当筈とは、この証券で米を払わせるものである(ブログ主 注:約束手形のようなものか)。大正時代の支払命令のようなものである。
乞筈とは、受け取った者が発行する請求書で、署名した者が支払う旨書き添えるもので、当筈に代用するものである(ブログ主  注:為替手形のようなものか)。
これらの証券で、米の会所(取引所)で、決済していた。筈には、上質の紙を使用していた。

藩には、紙幣発行の権限がなかったので、これらを紙幣に替えようとしたものである。1年限りで引き替えた。1年ごとに色を変えた。

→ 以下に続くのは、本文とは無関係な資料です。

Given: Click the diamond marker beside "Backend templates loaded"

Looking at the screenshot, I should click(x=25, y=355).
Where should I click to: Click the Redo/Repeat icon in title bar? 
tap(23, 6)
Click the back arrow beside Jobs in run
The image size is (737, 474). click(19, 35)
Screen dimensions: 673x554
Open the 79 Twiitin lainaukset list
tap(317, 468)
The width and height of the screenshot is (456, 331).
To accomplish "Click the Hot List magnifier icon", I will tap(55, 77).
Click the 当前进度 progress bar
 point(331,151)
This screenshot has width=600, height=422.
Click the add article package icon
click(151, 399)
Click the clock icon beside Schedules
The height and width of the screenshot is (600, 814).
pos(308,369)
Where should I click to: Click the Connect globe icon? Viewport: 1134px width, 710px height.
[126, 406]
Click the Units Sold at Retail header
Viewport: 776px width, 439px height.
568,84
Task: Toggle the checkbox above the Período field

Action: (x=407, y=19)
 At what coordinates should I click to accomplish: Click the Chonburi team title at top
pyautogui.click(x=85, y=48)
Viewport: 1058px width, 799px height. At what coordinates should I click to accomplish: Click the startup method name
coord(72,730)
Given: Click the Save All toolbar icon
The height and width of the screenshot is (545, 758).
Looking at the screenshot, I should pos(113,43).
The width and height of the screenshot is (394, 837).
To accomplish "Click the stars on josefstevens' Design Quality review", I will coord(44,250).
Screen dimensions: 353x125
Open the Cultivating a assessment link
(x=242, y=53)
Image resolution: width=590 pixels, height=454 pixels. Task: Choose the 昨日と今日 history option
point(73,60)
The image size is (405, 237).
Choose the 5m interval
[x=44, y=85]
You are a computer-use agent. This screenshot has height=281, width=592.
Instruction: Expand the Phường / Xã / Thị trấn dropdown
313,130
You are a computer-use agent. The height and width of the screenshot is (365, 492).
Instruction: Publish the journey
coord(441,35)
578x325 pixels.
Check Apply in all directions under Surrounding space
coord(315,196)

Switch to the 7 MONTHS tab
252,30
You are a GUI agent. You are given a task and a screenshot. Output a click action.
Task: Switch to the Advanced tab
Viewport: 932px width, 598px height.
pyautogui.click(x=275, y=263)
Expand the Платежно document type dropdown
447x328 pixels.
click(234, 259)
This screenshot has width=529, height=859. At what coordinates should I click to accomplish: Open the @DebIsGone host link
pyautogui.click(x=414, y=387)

これを米札といった。その札は、1升、2升、5升、1斗、2斗の各種があった。1升は、定価40文で通用していた。

この券に、会所の御用達商人が裏書きしてこれを発行し、翌年の秋に新米が出れば、新米筈に書き換えて引き替えていた。すなわち、1年限りの米の当筈で、期間中に焼失、紛失した分は、発行者の利益となった。紙幣と同性質のものである。
米に代える場合、米が不足する場合に備えて、準備金を用意していた。これを「胴銀備(どうぎんそなえ)という。米筈には、米と銀と二重に備えて、信用を厚くしていた。

大阪での借金のため、準備すべき米の量以上に米筈を発行して、引き替えに窮することになった。
結局、大阪商人に4年に亘って交渉し、25年分割払いを申し込んだが、利留めの15年分割払いで決着した。

(コメント:借金の方法は、今も江戸時代もあまり変わりません。手形、融通手形、手形ジャンプなどです。むしろ、江戸時代でも、手形同様のものがあったことに、妙に納得しました。)